Le projet de loi C-5 piloté par le gouvernement Carney vise d’ailleurs à faciliter l’accès, pour les PME, à l’ensemble du marché canadien. Un marché unique peut améliorer notre compétitivité mondiale, favoriser la croissance économique, et renforcer la souveraineté et la résilience nationales.

Attention, ce ne sera pas magique. Remplacer un concurrent américain sur le marché canadien exige rapidité, capacité de production et stratégie marketing adaptée, ce qui n’est pas toujours simple.

 

Restez à l’affût des programmes de soutien

Historiquement, les gouvernements canadien et québécois ont mis en place des programmes pour aider les entreprises touchées par des guerres tarifaires : crédits d’impôt, subventions, fonds de soutien sectoriels, mission commerciale, soutien à la diversification des marchés.

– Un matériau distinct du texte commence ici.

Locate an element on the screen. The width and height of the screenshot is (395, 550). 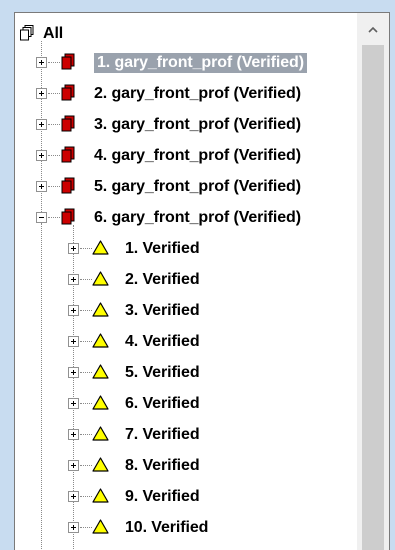
tree-item-verified: 6. Verified is located at coordinates (186, 404).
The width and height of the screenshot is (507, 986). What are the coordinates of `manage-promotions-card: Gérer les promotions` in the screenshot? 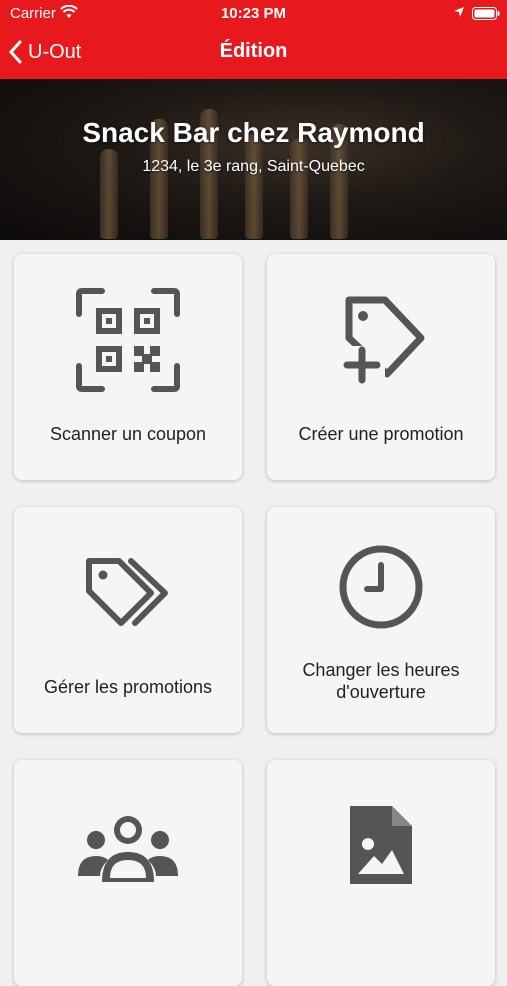 It's located at (128, 620).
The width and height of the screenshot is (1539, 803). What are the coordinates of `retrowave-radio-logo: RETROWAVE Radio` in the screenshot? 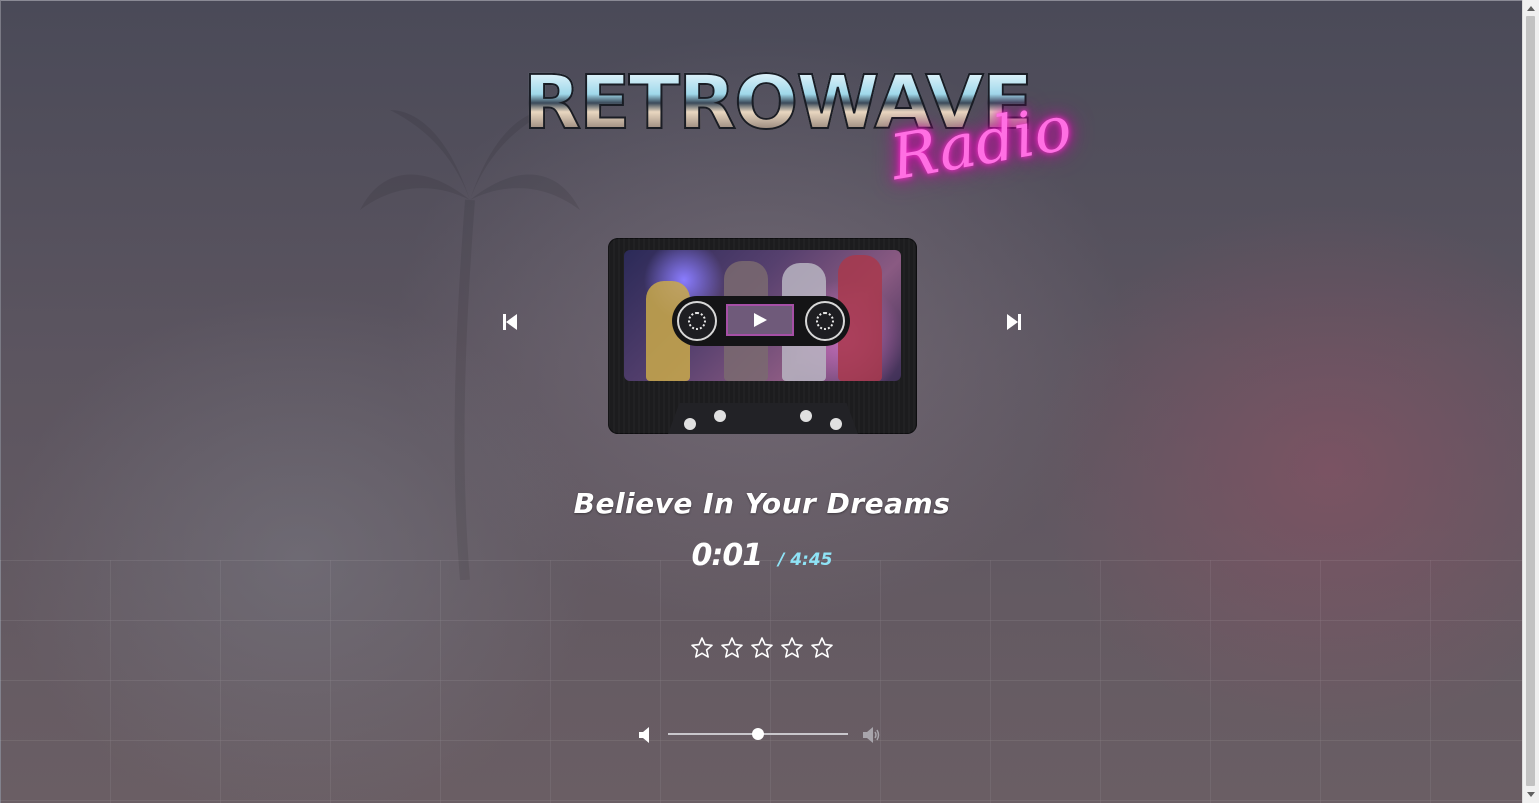 It's located at (800, 136).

Exportations et développement Canada (EDC), Affaires mondiales Canada et son Service des délégués commerciaux du Canada (SDC), la Banque de développement du Canada (BDC), Investissement Québec (IQ), le ministère de l’Économie, de l’Innovation et de l’Énergie (MEIE) et les Manufacturiers et exportateurs du Québec (MEQ) sont autant d’organismes ayant pour mandat de vous accompagner dans le développement de vos affaires à l’étranger, tant du point de vue du financement, du réseautage que de l’expertise. Informez-vous.

 

En résumé

Face à une guerre tarifaire, une PME ne peut pas tout contrôler, mais elle peut mettre en place certaines stratégies permettant de réduire le risque :

  1. Surveiller l’information : s’abonner aux bulletins des chambres de commerce, suivre les communiqués gouvernementaux, consulter régulièrement les publications d’Exportation et développement Canada (EDC) ou d’Affaires mondiales Canada.
  2. Diversifier les fournisseurs : éviter de dépendre exclusivement des intrants américains en cherchant des alternatives locales ou internationales.
  3. Explorer d’autres marchés : l’Europe et l’Asie représentent des débouchés potentiels grâce aux accords de libre-échange conclus par le Canada. Ce dernier est le seul pays du G7 à avoir signé un accord commercial avec chacun des autres membres du G7 — un avantage stratégique à considérer.
  4. Négocier avec les clients : expliquer la situation et voir s’il est possible de partager les hausses de coûts plutôt que de les absorber seul.
  5. Collaborer avec d’autres PME : se regrouper pour mutualiser l’information, partager des ressources logistiques ou faire pression collectivement sur les décideurs.

Auteur : David Dupuis, économiste et conférencier

Ce texte ne constitue pas un avis professionnel. Les lecteurs ne devraient pas agir sur la seule foi des informations qui y sont contenues.